Attempt To Clear Parks With Goats Fails
It's cheaper to use humans because they can operate chainsaws.
It turns out goats make for rather expensive landscapers.
In late summer and early fall of this last year, Milwaukee County Parks employed a herd of goats, at the request of the Milwaukee County Board of Supervisors, to clear unwanted vegetation. The project came out of a resolution, sponsored by then-supervisor Jason Haas, that allocated $11,000 for a goat landscaping program.
Parks spent $4,730 for goats from Kettle Moraine Grazing to clear a 1.5-acre patch of Dretzka Park golf course. For that amount of money, parks estimates that seasonal workers could clear two acres of mature buckthorn, four acres of second-growth buckthorn or six acres spraying defoliant for long-term buckthorn removal.

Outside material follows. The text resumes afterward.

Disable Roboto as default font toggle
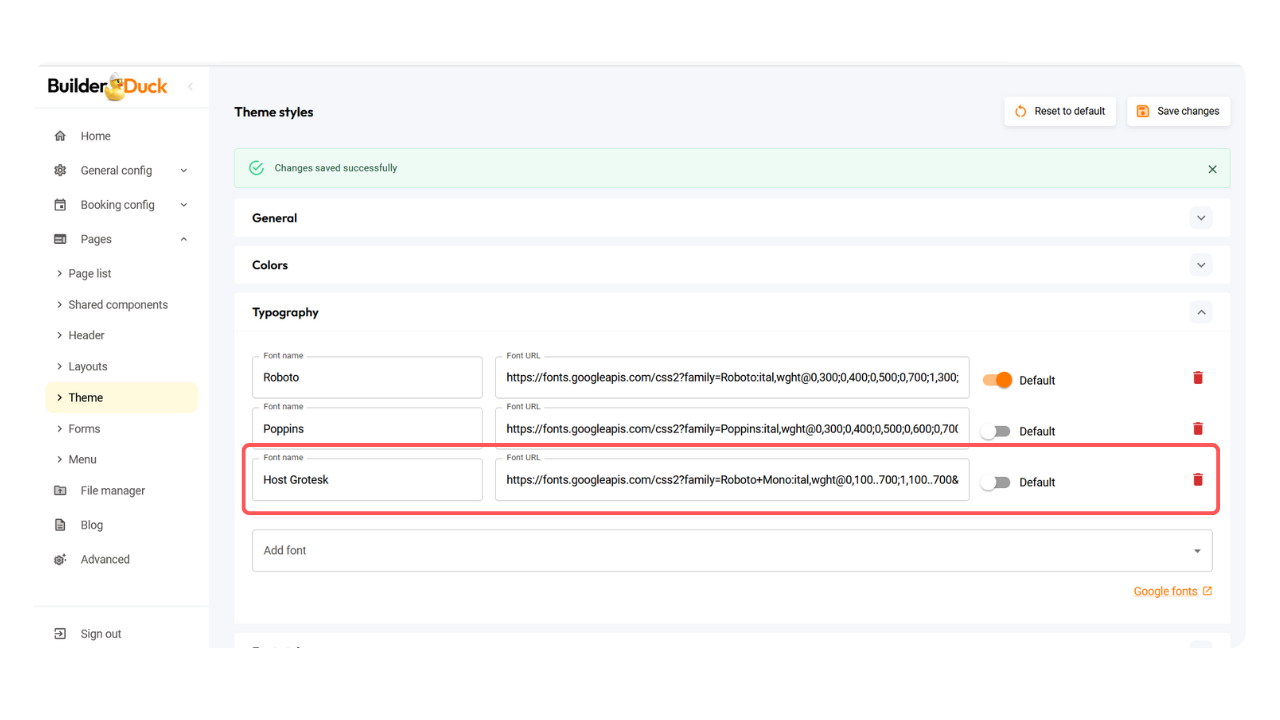 pyautogui.click(x=997, y=380)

But before the goats could be sent in to do their thing, parks staff had to chop the vegetation down to grazing height for the goats and mow lanes for fencing.
The goats arrived in August and took two weeks to clear the area. After a resting period, they returned in October and cleared it again in a week. They made quicker work the second time because “the plants were stressed and weakened from the initial browsing event,” according to parks.

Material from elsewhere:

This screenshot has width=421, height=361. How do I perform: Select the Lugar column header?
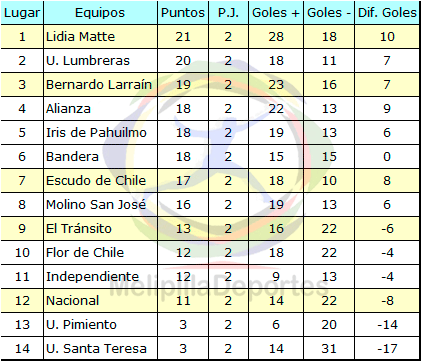22,13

The department’s natural areas team has a massive amount of land to maintain: 7,000 acres. Typically, the department tries to focus personnel and resources for defoliation on high-value areas where resources can be used most effectively, parks staff previously told supervisors, explaining that the utility of the goats will be limited to isolated areas that are heavily degraded by invasive species.
Any location that would be suitable for the goats will not be a high priority for defoliation to begin with because, as it turns out, they will strip the bark from a birch tree.
Haas initially proposed using the goats to clear vegetation from bluffs in county parks. But this was nixed after parks staff explained that no sound goat vendor would let their goats trot around a bluff top.
It appears bluffs and invasive vegetation are becoming an issue for the parks department. Less than a year after the goat program was approved, another supervisor made a controversial proposal relating to an overgrown bluff in Lake Park after hearing the complaints of nearby residents.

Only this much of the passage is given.